* [SOURCE PASSAGE]:

*-*-*

BY JOHN GRAHAM & ZACH DUNDAS
243-2122


THE ROCK*A*TEENS:
Sweet Bird of Youth
The Rock*A*Teens
Satyricon, 125 NW 6th Ave., 243-2380.
10 pm Thursday,
Nov. 23. Cover.


Nine Inch Elvis:

Nine Inch Elvis

(Invisible)

There is bad. And then there's BAD bad. Like two-week-old diaper bad. Rancid milk and rotten-kumquat-sandwich bad. Or the absolute worst: George W. Bush bad. Nine Inch Elvis is that sad and moronic. Sure, the idea--techno-industrial covers of The King--is swell. Really, it's the concept album the Revolting Cocks have been waiting to make for the last 10 years. Too bad Al Jourgensen isn't steering Nine Inch Elvis--J. ("Who?") Wilder is, and he's got neither the programming talent nor the piss-taking funny bone to do such a project the savage, sarcastic justice it demands. The record's best tracks, "All Shook Up" and "Blue Suede Shoes," may have enough stabbing guitar and beat-bashing techno to get coked-up KMFDM fans discoing robotically at the dance club's last call; everything else, alas, is the sort of Velveeta-creaming rawk guitar and puerile poptronica Sister Machine Gun leaves on the cutting room floor. Elvis
hasn't just left the building--he's rolled over in his grave.

The Rock*A*Teens:

Sweet Bird of Youth

(Merge)

My cousin's lived in New Orleans for about a year, and he told it to me straight during our last (very possibly chemically enhanced) 1 am conversation: "Dude, people in the South are fucked up. They are all fucked up by the South." As if to demonstrate this axiom, the indie pride of Cabbagetown, Ga., spins out of control on this drunken mess. Emoboy wails and sun-drenched psychedelica vie with folk and classical elements. God only knows what kind of Dixie ditchweed fueled this, but perhaps it's the advent of a new genre: harpsicore.

Various Artists:

Acoustic Revolution!

(Romeg Records)

Despite the fuzzy cover snap of someone's knuckle-tatts spelling P-U-N-K and F-O-L-K, the only indication of punkness herein is the album's tin-can recording quality and many artists' painfully tin-eared inability to carry a tune. At least old acoustic revolutionaries like Joan Baez had the pipes to lead a populist sing-along. But just as folk didn't Save the World in the early '60s, so, too, will this "acousticore" (their term) revolution fall short of total insurrection--especially since the listener's too busy cringing to pick up that rifle and fight the Man. I humbly suggest: Follow Dylan, Go Electric. The increased volume won't merely add power, it may actually cover up the widespread lack of vocal skill. Or not.

*-*-*

* [DATASET ROWS]:
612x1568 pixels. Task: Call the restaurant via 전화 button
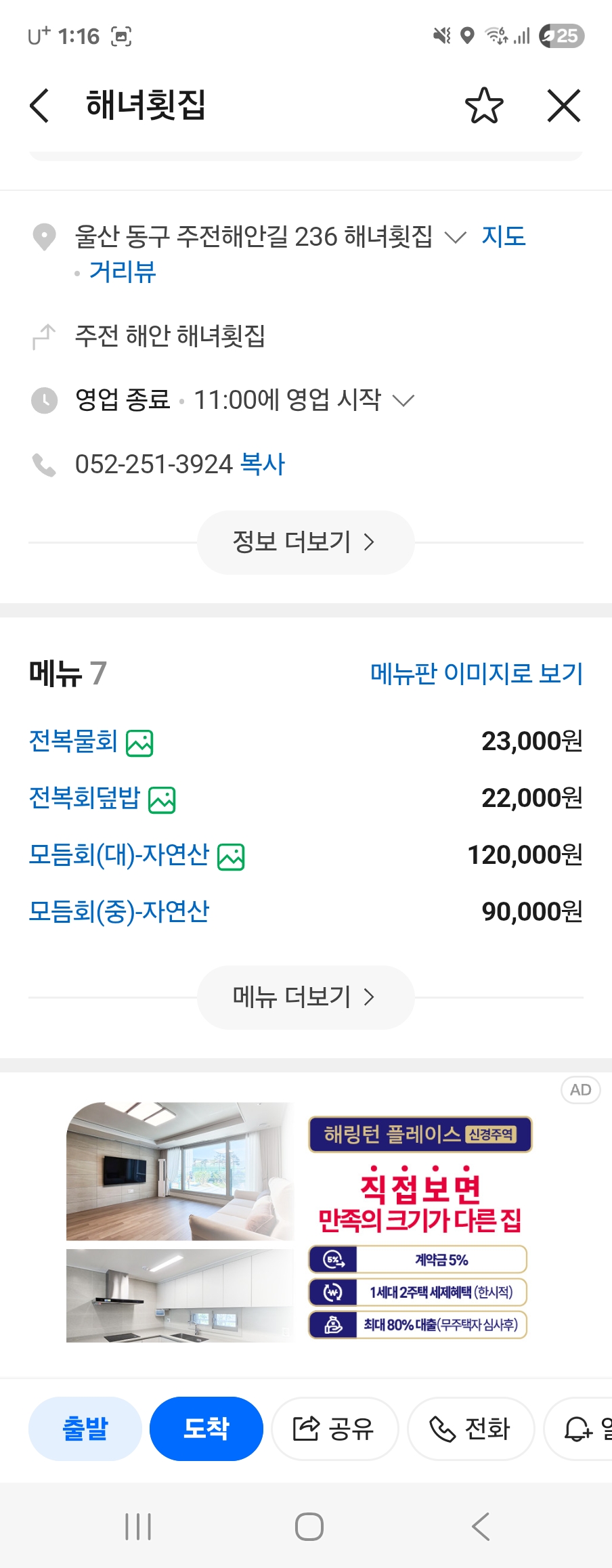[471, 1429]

*-*-*

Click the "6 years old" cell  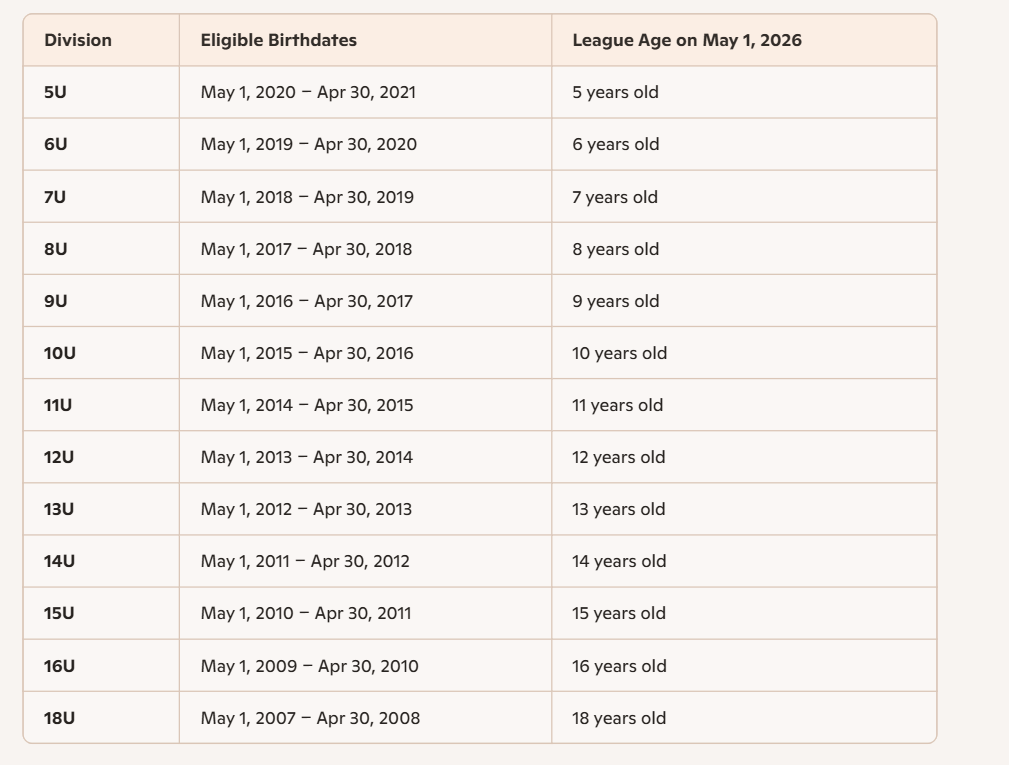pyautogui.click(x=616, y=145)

*-*-*

* [AIM OF THE TASK]:
Carry on the album reviews from the point where they end.

* [TASK ANSWER]:
Orgy:

Vapor Transmission (Elementree/Reprise)

I'm ashamed to admit I wanted to listen to this record. I'd heard the songs "Fiction (Dreams In Digital)" and "Opticon" and thought they were pretty good. Like '80s Numanesque synth, but with quality keyboards, not just a cut-rate Casio. Unfortunately, the rest of the album finds Orgy coming on heavier than the bandmembers' mascara. It's all big and loud and "Hey, we may wear makeup, but we're hard." It's the pummeling sound of boredom. I mean, this is the band that sucked all of the emotion out of "Blue Monday." They need to be given the vapors, Biz Markie style, themselves. (Jamie S. Rich)

The High Llamas:

Buzzle Bee

(Drag City)

The press release for this rainbows-and-puppy-dogs retro crap act crows, "Much continues to be made of the influence of both the Beach Boys and Steely Dan upon the High Llamas." My, doesn't that sound absolutely smashing? No, but it certainly makes one feel like smashing something--preferably the record's glass master on the High Llamas' collective head. I dunno which would cause worse burning bowel problems: having to sit through 40 minutes of the Llama's la-la '60s-minstrel muzak--like Burt Bacharach's most insipid schlock-pop indulgences tossed off with a faux-naif's psychedelic wink--or having torturers get medieval on my ass à la the intestine-shredding finale of Braveheart. I opt for the latter. If you're going to pretend we're stuck in the past, at least choose the option that's got some guts.